## ABOUT THIS EXERCISE
The material is to be repeated exactly, from first line to last.

## DATA

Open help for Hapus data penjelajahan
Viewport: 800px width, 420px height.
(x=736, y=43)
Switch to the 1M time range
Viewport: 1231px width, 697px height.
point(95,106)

## WRITTEN ANSWER
Open help for Hapus data penjelajahan
Viewport: 800px width, 420px height.
(x=736, y=43)
Switch to the 1M time range
Viewport: 1231px width, 697px height.
point(95,106)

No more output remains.